[Extrait du document]

Mais, poursuit Capital, " depuis quelques semaines, pourtant, la tenue de ce procès, qui devait démarrer début septembre, n’est plus aussi certaine. " L’auteur a l’air bien informé : il omet de préciser que dès le 10 mai était annoncée la perspective d’une médiation (lire Le Monde vs Péan-Cohen : une médiation ?)...
" Une très discrète médiation (sic) est en cours ". Elle " aurait été suggérée par le président du tribunal de grande instance de Paris, Jean-Claude Magendie, soucieux de ne pas encombrer son enceinte avec une affaire compliquée et jugée explosive " (sic). Et serait placée " sous la houlette de Guy Canivet, premier président de la Cour de cassation ".
" Pas tout à fait un hasard : déjà en 1997, celui-ci avait endossé sa tunique de médiateur pour rabibocher la direction du Monde avec Jean-Luc Lagardère, patron de Matra-Hachette, que le quotidien avait diffamé en publiant une info erronée ". Stratégies signale aussi (trois semaines plus tard) : " Rare dans la presse, la médiation judiciaire a déjà été expérimentée par Le Monde et Guy Canivet " [2].
La parole à l’accusation, et à la défense
Capital et Stratégies, dans une remarquable symétrie, présentent ensuite, successivement, les motivations des deux parties.
– La direction du Monde
Capital. La " médiation " " arrangerait bien le big boss du Monde, Jean-Marie Colombani (qui) estime, en petit comité, qu’aller au procès serait contre-productif pour le quotidien, dont l’image déjà écornée pourrait à nouveau souffrir d’un rebond de la polémique ".
Stratégies. " Le patron du Monde, qui fait face à une perte record de 25 millions d’euros en 2003, souhaite tourner la page. Pas question de supporter le déballage public d’un procès prévu pour septembre-octobre alors qu’il veut soigner son image pour le soixantième anniversaire de son journal, en novembre 2004. "
Capital. " Un point de vue partagé par beaucoup de journalistes et de rédacteurs en chef, pas tout à fait remis de la claque assénée. Même si d’autres, au premier rang desquels Edwy Plenel, seraient toujours de fervents partisans du procès " .

[/Extrait du document]
[Données fournies]

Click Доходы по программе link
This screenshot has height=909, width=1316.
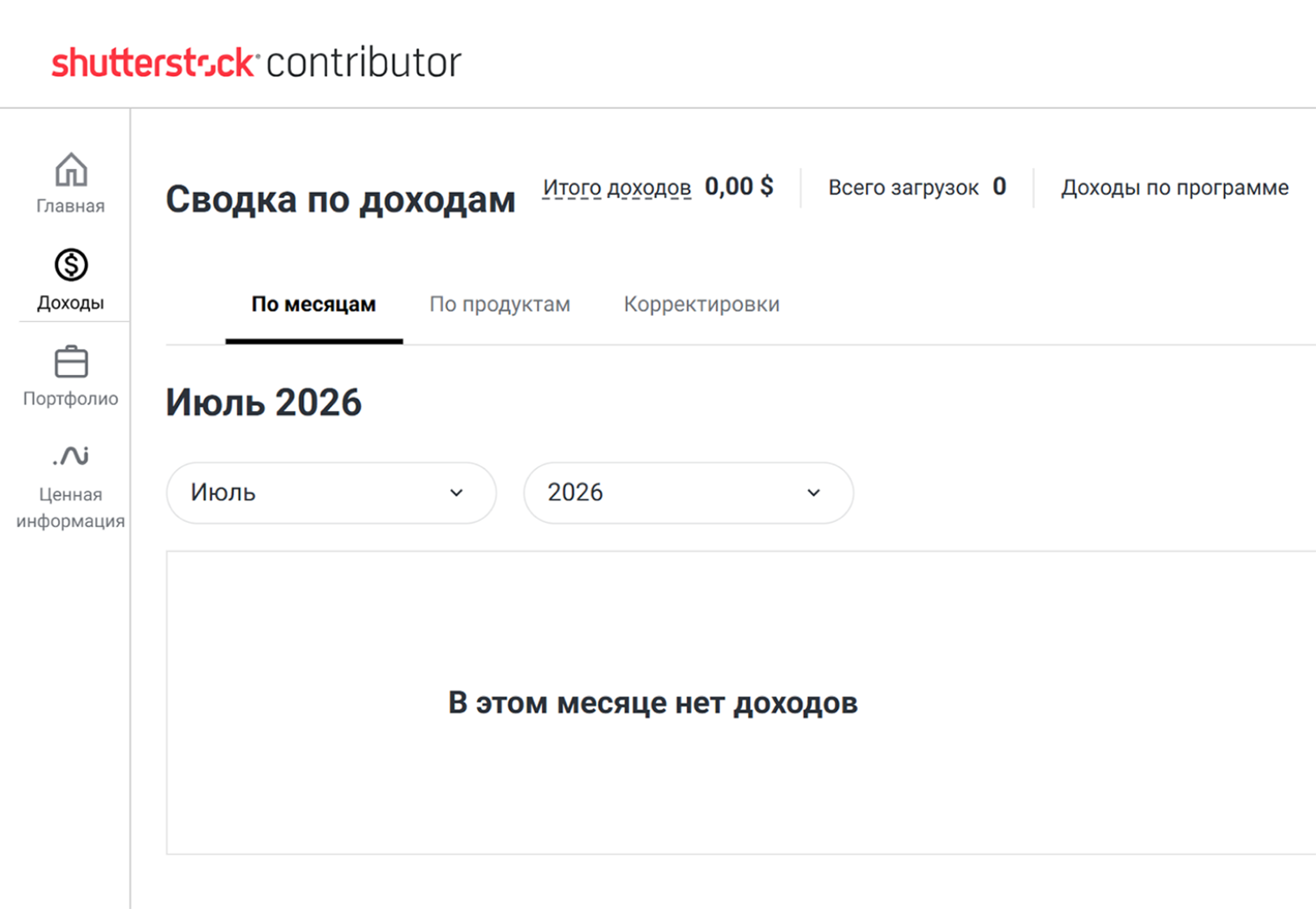(x=1175, y=188)
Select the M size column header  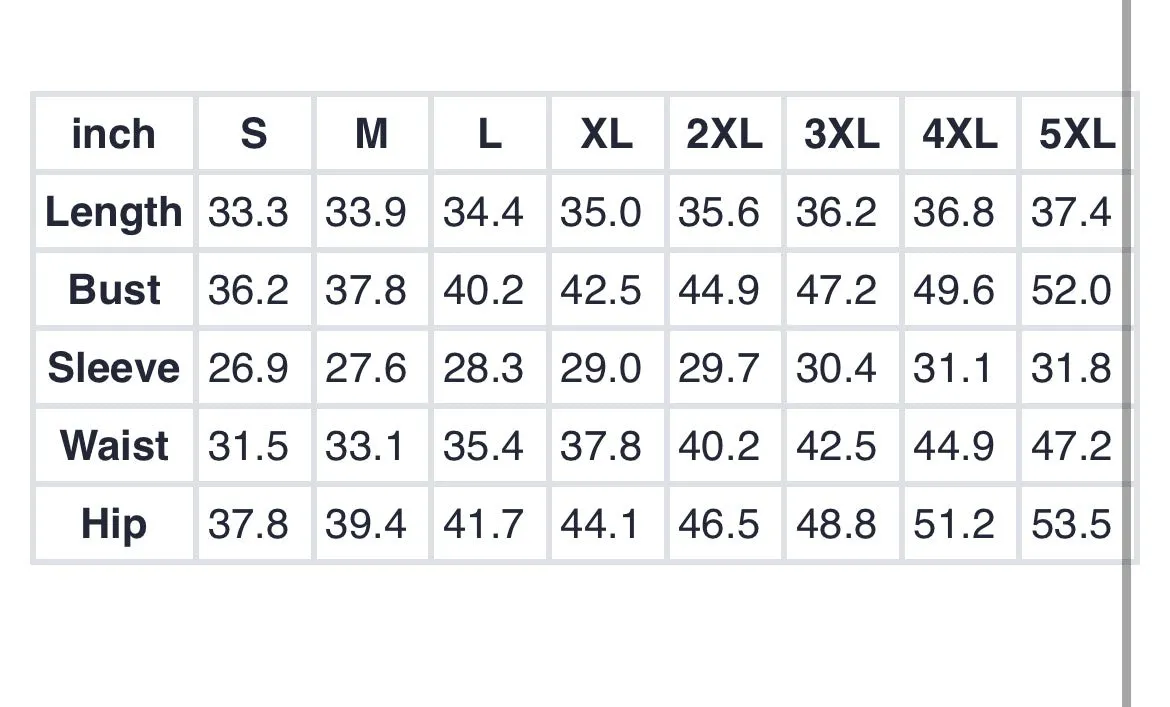(372, 133)
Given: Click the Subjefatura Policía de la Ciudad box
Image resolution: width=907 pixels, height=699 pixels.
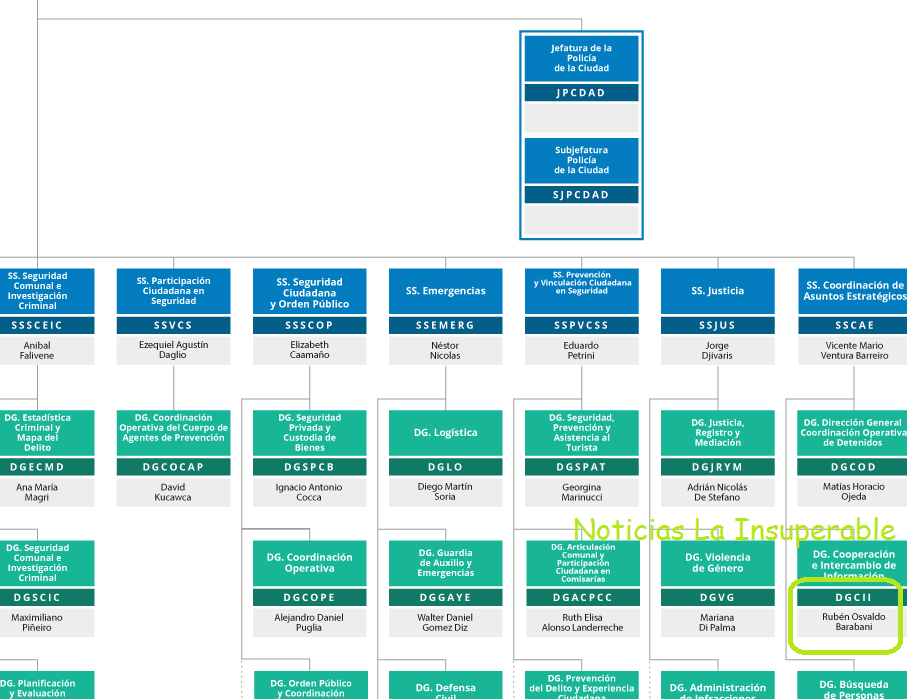Looking at the screenshot, I should click(581, 160).
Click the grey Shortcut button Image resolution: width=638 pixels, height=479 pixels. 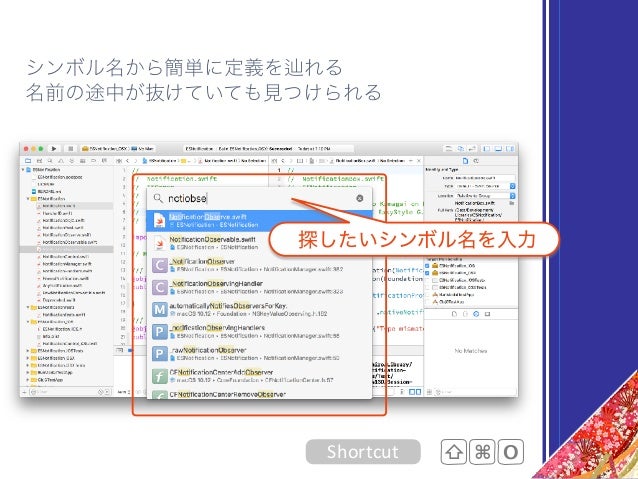click(363, 452)
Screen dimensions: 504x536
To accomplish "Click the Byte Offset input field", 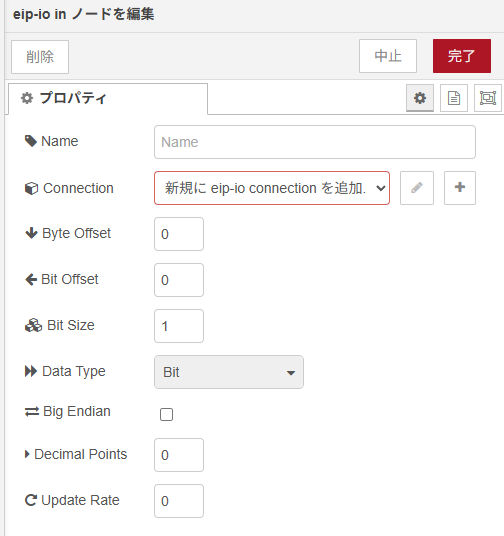I will (x=179, y=234).
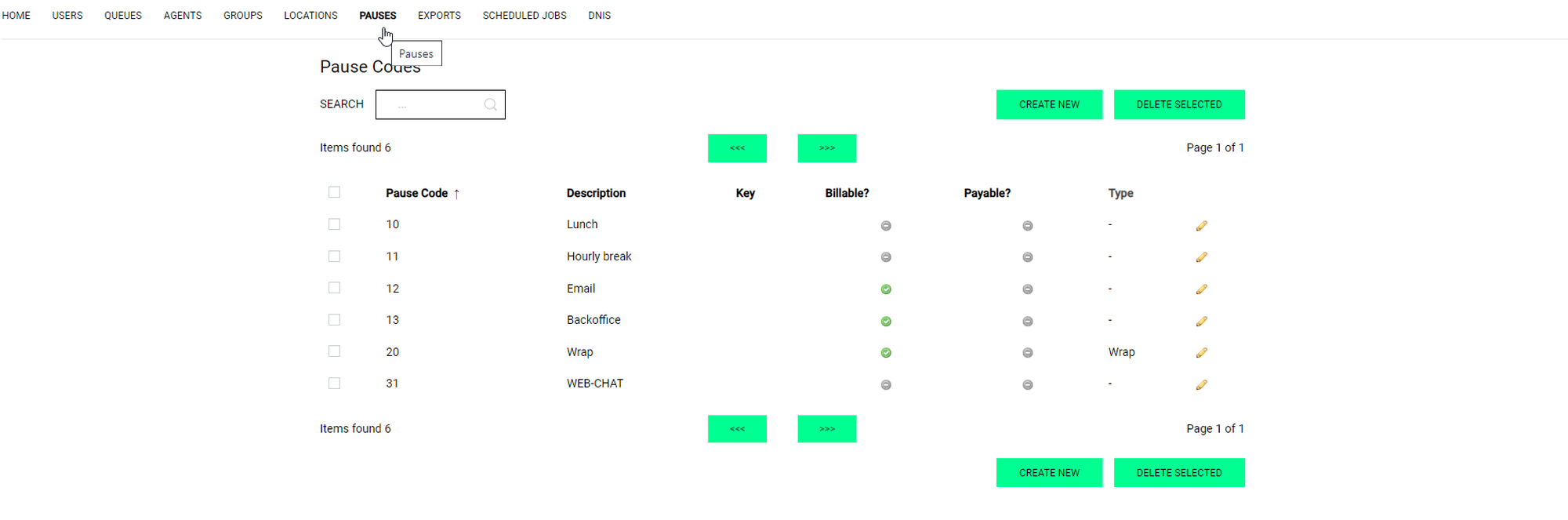Click the green Billable check for Email

point(886,289)
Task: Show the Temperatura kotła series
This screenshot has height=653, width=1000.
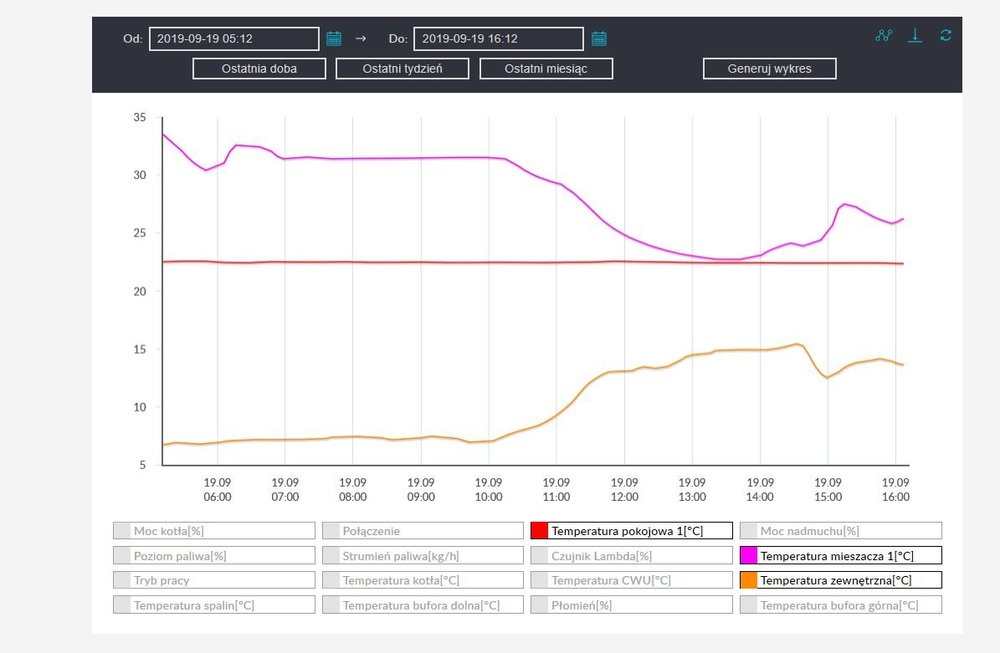Action: 423,580
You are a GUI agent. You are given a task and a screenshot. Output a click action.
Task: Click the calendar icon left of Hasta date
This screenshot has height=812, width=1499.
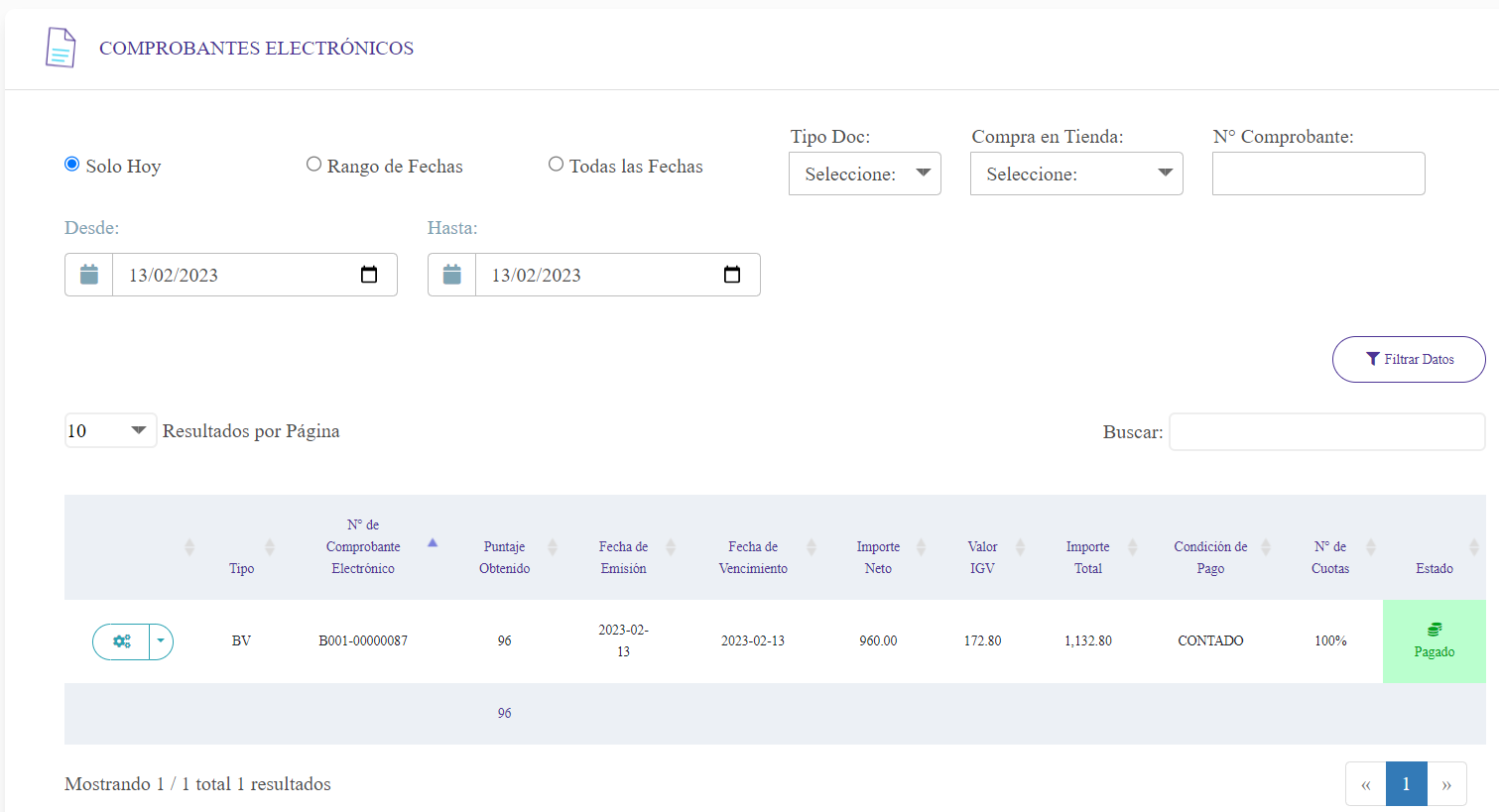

[/Données fournies]

**Exploiter les informations:**
1. D'après l'extrait du document, quelle perte le patron du Monde affronte-t-il en 2003 ?
2. Recopiez mot pour mot l'extrait du document, de « La parole à » jusqu'à « des deux parties. » inclus.

**Corrigé des exercices:**
1. Une perte record de 25 millions d'euros.

2.
La parole à l’accusation, et à la défense
Capital et Stratégies, dans une remarquable symétrie, présentent ensuite, successivement, les motivations des deux parties.